売り先行・買い先行とは?住み替えで失敗しない順番
住み替えでは、「今の家を売ってから新居を買う」のか、「新居を買ってから今の家を売る」のかで、資金とスケジュールが大きく変わります。どちらが正解かは、住宅ローン残高、自己資金、売却しやすさ、仮住まいの可否によって異なります。

売り先行とは
現在の住まいを先に売却し、売却価格と手取り額が確定してから新居を購入する方法です。
売り先行のメリット
- 売却代金を新居の購入資金へ充てやすい
- 現在のローンを完済してから次のローンを組みやすい
- 購入予算を現実的に決められる
- 売却を急いで値下げするリスクを抑えやすい
売り先行の注意点
売却後すぐに新居が見つからなければ、仮住まいと2回の引越しが必要です。

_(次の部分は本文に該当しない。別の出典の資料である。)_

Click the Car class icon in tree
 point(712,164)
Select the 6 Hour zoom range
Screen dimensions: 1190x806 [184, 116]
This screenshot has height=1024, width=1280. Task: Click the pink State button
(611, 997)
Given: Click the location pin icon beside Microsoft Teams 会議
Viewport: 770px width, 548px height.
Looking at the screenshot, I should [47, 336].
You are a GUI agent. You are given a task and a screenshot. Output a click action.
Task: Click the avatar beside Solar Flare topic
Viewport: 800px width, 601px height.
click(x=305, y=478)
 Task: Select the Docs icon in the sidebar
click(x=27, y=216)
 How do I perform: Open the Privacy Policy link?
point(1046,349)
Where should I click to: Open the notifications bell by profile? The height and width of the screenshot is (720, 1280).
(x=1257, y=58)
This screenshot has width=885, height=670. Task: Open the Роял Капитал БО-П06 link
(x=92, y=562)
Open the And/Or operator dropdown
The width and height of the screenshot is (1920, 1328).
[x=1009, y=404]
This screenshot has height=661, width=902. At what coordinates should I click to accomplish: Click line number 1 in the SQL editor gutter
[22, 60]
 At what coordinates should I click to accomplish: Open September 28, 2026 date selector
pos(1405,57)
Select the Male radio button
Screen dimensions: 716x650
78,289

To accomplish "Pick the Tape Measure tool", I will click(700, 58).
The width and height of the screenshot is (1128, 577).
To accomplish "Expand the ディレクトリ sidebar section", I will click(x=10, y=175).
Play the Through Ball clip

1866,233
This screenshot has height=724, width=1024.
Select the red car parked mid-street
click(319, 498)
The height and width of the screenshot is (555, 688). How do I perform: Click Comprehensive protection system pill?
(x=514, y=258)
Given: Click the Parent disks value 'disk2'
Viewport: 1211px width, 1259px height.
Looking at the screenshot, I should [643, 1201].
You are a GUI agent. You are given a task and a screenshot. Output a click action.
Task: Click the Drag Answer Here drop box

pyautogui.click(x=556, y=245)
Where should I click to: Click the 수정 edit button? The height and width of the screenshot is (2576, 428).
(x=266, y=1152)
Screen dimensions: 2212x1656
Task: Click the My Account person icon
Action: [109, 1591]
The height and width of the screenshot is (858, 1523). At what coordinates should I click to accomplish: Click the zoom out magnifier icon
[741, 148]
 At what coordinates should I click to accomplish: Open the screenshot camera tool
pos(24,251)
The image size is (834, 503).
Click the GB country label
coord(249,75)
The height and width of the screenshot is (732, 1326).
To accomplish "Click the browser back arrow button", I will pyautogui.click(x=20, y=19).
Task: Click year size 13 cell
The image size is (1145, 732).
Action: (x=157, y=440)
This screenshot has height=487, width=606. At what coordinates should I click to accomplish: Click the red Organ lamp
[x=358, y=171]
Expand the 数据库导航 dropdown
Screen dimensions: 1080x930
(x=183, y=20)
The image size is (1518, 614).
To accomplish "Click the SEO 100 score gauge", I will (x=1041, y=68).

買主へ引渡しを待ってもらう条件は、相手の都合もあるため必ず実現できるとは限りません。
買い先行とは
新居を先に購入・確保し、その後で現在の住まいを売却する方法です。
買い先行のメリット
- 希望する新居を落ち着いて探せる
- 仮住まいを避けやすい
- 空き家にしてから現在の家を清掃・内覧対応できる
- 引越し時期を決めやすい
買い先行の注意点
今の家が売れるまで、住宅ローンや維持費が二重になる可能性があります。金融機関が新旧ローンの返済負担をどう審査するか、売却を条件とするかを事前に確認します。想定価格で売れなければ資金計画が崩れるため、査定額を楽観的に見ないことが大切です。

どちらを選ぶかの判断基準
| 確認項目 | 売り先行が向きやすい | 買い先行が向きやすい |
|---|---|---|
| 売却代金 | 新居購入に必要 | なくても購入可能 |
| ローン残高 | 多い・完済が必要 | 二重返済に耐えられる |
| 仮住まい | 対応できる | 避けたい |
| 新居条件 | 比較的柔軟 | 希少で妥協しにくい |
| 売却時期 | 価格を優先 | 期限を優先できる |
同日決済という方法
現在の家の売却決済と新居の購入決済を同日または近い日に設定し、売却代金を購入代金へ充てる方法もあります。ただし、売主・買主・金融機関・司法書士・引越しの予定を合わせる必要があり、一つの遅れが全体へ影響します。契約書の引渡日やローン特約を綿密に調整します。
先に作るべき資金計画
売却価格ではなく、ローン残高、仲介手数料、登記費用、税金等を差し引いた手取り額を計算します。新居側も物件価格だけでなく、諸費用、引越し、リフォーム、家具・家電、仮住まい費用まで含めます。
よくある質問
売却と購入を別々の会社へ頼んでもよいですか?
可能ですが、期限と資金の情報共有が複雑になります。同じ会社または担当者が全体を管理すると調整しやすい場合があります。
買い先行で今の家が売れなかったら?
価格変更、買取への切替え、金融機関との調整などを検討します。購入前に「いつまでに売れなければどうするか」を決めておきましょう。
住みながら売れますか?
はい。居住中売却は一般的です。内覧日時、室内の整理、引渡しまでの住み替え計画を調整します。